Aim of this datascience project is to predict if the client will subscribe to a term deposit based on the analysis of the marketing campaigns.
There has been a revenue decline in a Portuguese Bank and they would like to know what actions to take. After investigation, they found that the root cause was that their customers are not investing enough for long term deposits. So the bank would like to identify existing customers that have higher chance to subscribe for a long term deposit and focus marketing efforts on such customers.

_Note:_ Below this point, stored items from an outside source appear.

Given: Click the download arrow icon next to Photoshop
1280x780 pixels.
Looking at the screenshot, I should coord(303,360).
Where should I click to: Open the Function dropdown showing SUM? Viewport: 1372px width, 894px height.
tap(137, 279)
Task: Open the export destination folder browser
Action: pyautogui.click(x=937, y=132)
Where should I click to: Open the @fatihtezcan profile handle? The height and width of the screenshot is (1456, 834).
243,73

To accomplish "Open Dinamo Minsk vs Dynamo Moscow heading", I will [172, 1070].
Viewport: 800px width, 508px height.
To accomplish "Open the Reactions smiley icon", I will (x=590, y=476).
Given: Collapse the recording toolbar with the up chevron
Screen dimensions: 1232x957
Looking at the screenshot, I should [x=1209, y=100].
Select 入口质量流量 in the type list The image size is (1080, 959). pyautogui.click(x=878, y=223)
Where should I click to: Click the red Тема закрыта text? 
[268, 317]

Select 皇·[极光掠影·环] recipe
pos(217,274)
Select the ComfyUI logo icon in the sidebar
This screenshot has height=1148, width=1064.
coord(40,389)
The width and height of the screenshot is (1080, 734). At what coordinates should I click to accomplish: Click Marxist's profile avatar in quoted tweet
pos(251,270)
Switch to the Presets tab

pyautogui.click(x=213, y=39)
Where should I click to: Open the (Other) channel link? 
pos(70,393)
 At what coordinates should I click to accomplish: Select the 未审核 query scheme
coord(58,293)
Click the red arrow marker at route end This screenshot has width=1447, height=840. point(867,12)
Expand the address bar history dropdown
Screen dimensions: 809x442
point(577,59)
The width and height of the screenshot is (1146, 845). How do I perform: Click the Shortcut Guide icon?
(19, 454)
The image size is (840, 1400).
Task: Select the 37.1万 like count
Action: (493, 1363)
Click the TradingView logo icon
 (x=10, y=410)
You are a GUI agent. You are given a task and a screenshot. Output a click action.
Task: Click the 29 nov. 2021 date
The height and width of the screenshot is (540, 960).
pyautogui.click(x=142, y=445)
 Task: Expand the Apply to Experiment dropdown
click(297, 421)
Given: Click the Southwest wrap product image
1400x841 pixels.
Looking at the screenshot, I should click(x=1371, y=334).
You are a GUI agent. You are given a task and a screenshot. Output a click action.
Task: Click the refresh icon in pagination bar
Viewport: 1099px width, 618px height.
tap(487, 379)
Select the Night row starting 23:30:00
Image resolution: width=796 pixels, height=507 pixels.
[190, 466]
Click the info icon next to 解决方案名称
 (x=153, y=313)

Looking at the historical data of all the campaigns the bank has done, the aim is to look for the customers who are potential for a long term deposit and when should the bank contact those customers.
Data Set Information
The data is related to direct marketing campaigns of a Portuguese banking institution. The marketing campaigns were based on phone calls. Often, more than one contact to the same client was required, in order to access if the product (bank term deposit) would be subscribed ('yes') or not ('no') subscribed.
There are two datasets:
train.csv
with all examples (32950) and 21 inputs including the target feature, ordered by date (from May 2008 to November 2010), very close to the data analyzed in [Moro et al., 2014]
test.csv
which is the test data that consists of 8238 observations and 20 features without the target feature
Goal:- The classification goal is to predict if the client will subscribe (yes/no) a term deposit (variable y).
Features
Feature | Feature_Type | Description |
---|---|---|
age | numeric | age of a person |
job | Categorical,nominal | type of job ('admin.','blue-collar','entrepreneur','housemaid','management','retired','self-employed','services','student','technician','unemployed','unknown') |
marital | categorical,nominal | marital status ('divorced','married','single','unknown'; note: 'divorced' means divorced or widowed) |
education | categorical,nominal | ('basic.4y','basic.6y','basic.9y','high.school','illiterate','professional.course','university.degree','unknown') |
default | categorical,nominal | has credit in default? ('no','yes','unknown') |
housing | categorical,nominal | has housing loan? ('no','yes','unknown') |
loan | categorical,nominal | has personal loan? ('no','yes','unknown') |
contact | categorical,nominal | contact communication type ('cellular','telephone') |
month | categorical,ordinal | last contact month of year ('jan', 'feb', 'mar', ..., 'nov', 'dec') |
day_of_week | categorical,ordinal | last contact day of the week ('mon','tue','wed','thu','fri') |
duration | numeric | last contact duration, in seconds . Important note: this attribute highly affects the output target (e.g., if duration=0 then y='no') |
campaign | numeric | number of contacts performed during this campaign and for this client (includes last contact) |
pdays | numeric | number of days that passed by after the client was last contacted from a previous campaign (999 means client was not previously contacted) |
previous | numeric | number of contacts performed before this campaign and for this client |
poutcome | categorical,nominal | outcome of the previous marketing campaign ('failure','nonexistent','success') |
Target variable (desired output):
Feature | Feature_Type | Description |
---|---|---|
y | binary | has the client subscribed a term deposit? ('yes','no') |